Economic Myth vs. Reality Part 2

There was a heated debate between Steve Liesman, who I consider a pseudo spokesman and apologist of Ben Bernanke, and Rick Santelli, the man whose on-air tirade inspired the Tea Party Movement, on CNBC this past Monday. The two debated about whether the Federal Reserve should raise interest rates soon. The debate quickly devolved into Santelli doubting the reliability of the government’s economic numbers and Liesman trying to trumpet the numbers as economic facts.
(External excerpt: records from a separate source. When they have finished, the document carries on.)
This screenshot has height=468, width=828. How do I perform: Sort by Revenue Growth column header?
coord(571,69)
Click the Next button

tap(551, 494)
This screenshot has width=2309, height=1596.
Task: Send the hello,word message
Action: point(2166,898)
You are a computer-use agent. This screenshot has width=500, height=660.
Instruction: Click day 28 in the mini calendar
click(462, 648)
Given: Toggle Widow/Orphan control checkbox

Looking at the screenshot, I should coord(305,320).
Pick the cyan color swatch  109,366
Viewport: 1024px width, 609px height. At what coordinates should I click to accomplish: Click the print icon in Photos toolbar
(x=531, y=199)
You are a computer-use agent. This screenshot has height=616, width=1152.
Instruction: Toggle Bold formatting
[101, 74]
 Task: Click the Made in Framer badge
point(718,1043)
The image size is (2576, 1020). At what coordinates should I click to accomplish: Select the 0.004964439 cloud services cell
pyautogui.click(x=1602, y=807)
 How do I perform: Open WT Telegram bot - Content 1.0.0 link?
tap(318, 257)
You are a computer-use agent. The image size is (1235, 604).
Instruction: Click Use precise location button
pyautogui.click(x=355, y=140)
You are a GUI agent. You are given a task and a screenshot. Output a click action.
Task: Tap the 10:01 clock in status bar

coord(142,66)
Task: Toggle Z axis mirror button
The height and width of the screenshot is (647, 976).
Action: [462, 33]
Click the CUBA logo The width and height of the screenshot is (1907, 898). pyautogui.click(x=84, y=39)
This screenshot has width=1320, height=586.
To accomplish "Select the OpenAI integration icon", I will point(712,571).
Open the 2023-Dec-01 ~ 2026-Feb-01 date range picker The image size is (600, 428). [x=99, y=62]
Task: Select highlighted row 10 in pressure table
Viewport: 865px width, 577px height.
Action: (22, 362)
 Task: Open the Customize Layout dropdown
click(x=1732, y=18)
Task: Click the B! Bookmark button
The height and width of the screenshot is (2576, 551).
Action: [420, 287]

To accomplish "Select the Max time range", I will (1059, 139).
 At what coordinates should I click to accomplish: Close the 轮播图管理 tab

I embed video of this argument below because it’s rather entertaining.



In my last blog I highlighted how U.S. Government economic data is unreliable, particularly the unemployment and inflation data. A third area where the U.S. Government really misrepresents numbers is the size of the deficit. The following is a brief passage from a special report about the upcoming economic collapse and next world war that I am working on which touches on the size of the U.S. fiscal deficit:


“The fiscal situation in the U.S. is far worse than what the government presents to the public. There are two types of budget deficits figures released by the U.S. Government: one touted by Congress while the other one is a less publicized financial audit made by the Treasury Department. Congress’s numbers are the most flawed because they “don’t count the growing burden of future pensions and medical care for federal retirees and military personnel”.[i] This makes a major difference in the bottom line as the audited report shows that the government ran a $5.1 trillion deficit rather than just a $455 billion deficit in 2008.[ii] If the government used the same accounting system that publicly-traded companies use they would have reported that they have a $63.8 trillion GAAP negative net worth.[iii] These facts are startling, but they only show a small part of a much bigger long-term fiscal problem.


The U.S.’s fiscal burden has grown so large that experts now consider the country bankrupt. Boston University Professor Laurence Kotlikoff defines national bankruptcy as the point when “fiscal burdens facing current and future generations ... exceed the resources of those generations, get close to doing so or simply get so high as to preclude their full collection, the country's policy will be unsustainable”.[iv] The U.S. already appears to be well beyond the threshold of bankruptcy since unfunded liabilities are several times more than its economy.The long-term consequences of having massive fiscal burdens will be catastrophic:


“We’ll see skyrocketing tax rates, drastically lower retirement and health benefits, high inflation, a rapidly depreciating dollar, unemployment, and political instability. As they say, bad things happen to good countries, and we are heading into on God-awful fiscal storm, the full dimensions of which are hard to fathom”.[v]


Right now the special report I am working on is 32 pages long. I may post more previews of the report in coming posts.



References

[i] Cauchon, Dennis. What’s the Real Federal Deficit? 3 Aug. 2006. A01 USA Today http://www.usatoday.com/printedition/news/20060803/1a_coverart03.art_dom.htm

[ii] Corsi, Jerome. “It’s Official U.S. Government is Bankrupt”. 18 Oct. 2009. Last Accessed 21 Oct. 2009. http://www.wnd.com/index.php?fa=PAGE.view&pageId=113366

[iii] Ibid.

[iv] Kotlikoff, Laurence. J. Is the United States Bankrupt? Federal Reserve Bank of St. Louis Review, July/August 2006, 88(4), pp. 235-49.

[v] Burns, Scott. and Laurence J. Kotlikoff. The Coming Generational Storm: What You Need to Know about America’s Economic Future. Cambridge, Mass: MIT Press, c2004.